* YOUR GOAL
Go through the lines below and retype each one exactly.

[Saved data entries]
----

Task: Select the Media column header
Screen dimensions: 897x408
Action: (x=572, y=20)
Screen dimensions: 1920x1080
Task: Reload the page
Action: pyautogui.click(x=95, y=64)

----

* EXERCISE OUTPUT
Task: Select the Media column header
Screen dimensions: 897x408
Action: (x=572, y=20)
Screen dimensions: 1920x1080
Task: Reload the page
Action: pyautogui.click(x=95, y=64)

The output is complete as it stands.